Reproduce every line of the listing as written, apart from the pictures.

Provided material:
===============

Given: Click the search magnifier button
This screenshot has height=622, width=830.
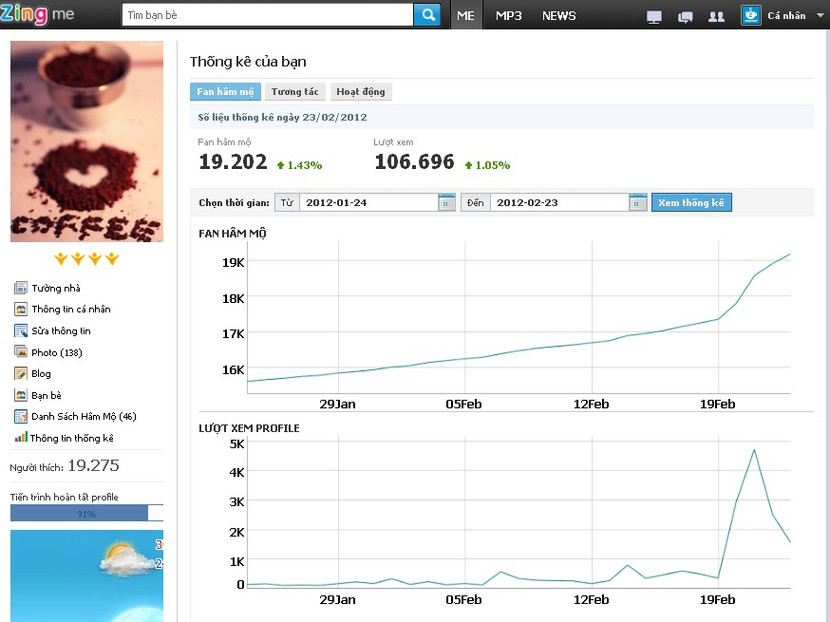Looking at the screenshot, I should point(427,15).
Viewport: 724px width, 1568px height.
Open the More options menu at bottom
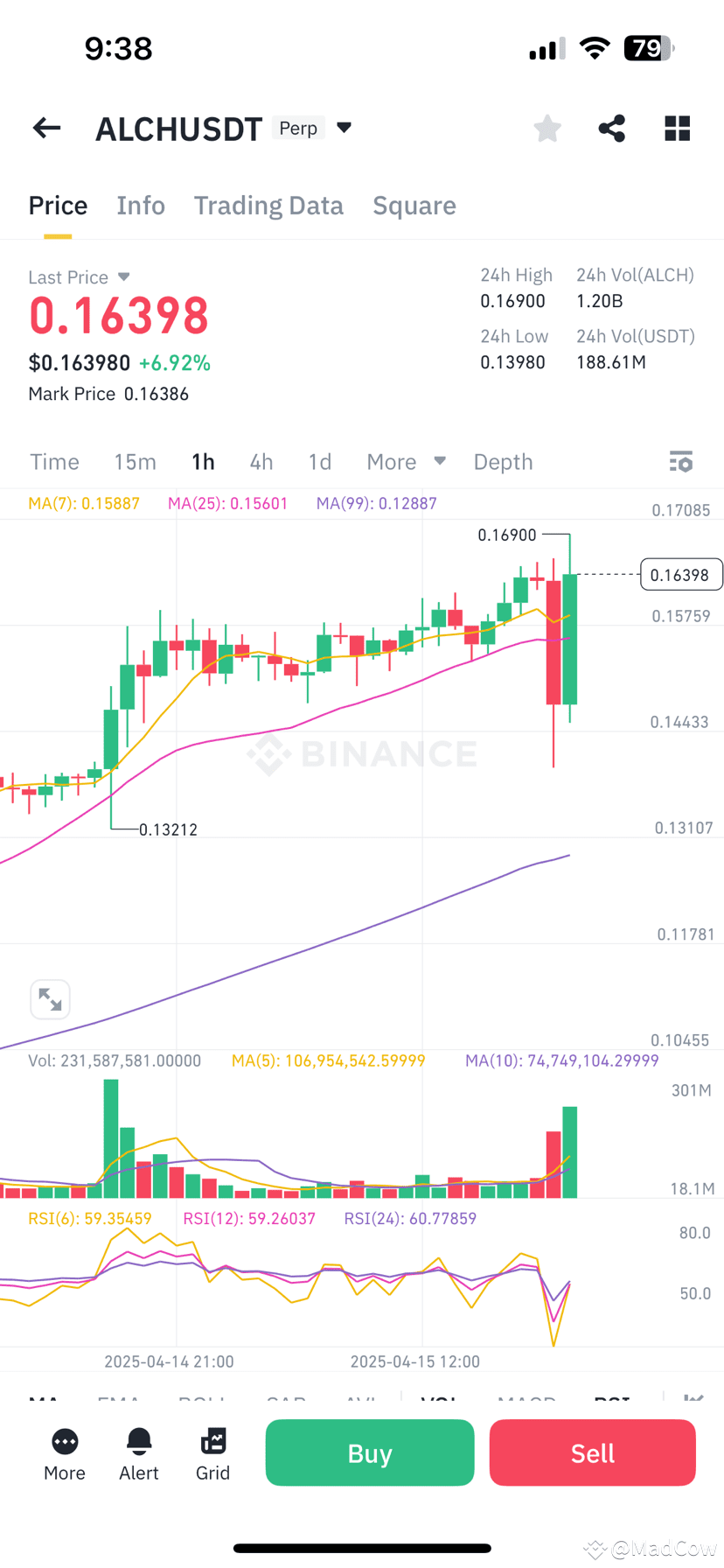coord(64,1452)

===============

Solution to this exercise:
Given: Click the search magnifier button
This screenshot has height=622, width=830.
Looking at the screenshot, I should point(427,15).
Viewport: 724px width, 1568px height.
Open the More options menu at bottom
coord(64,1452)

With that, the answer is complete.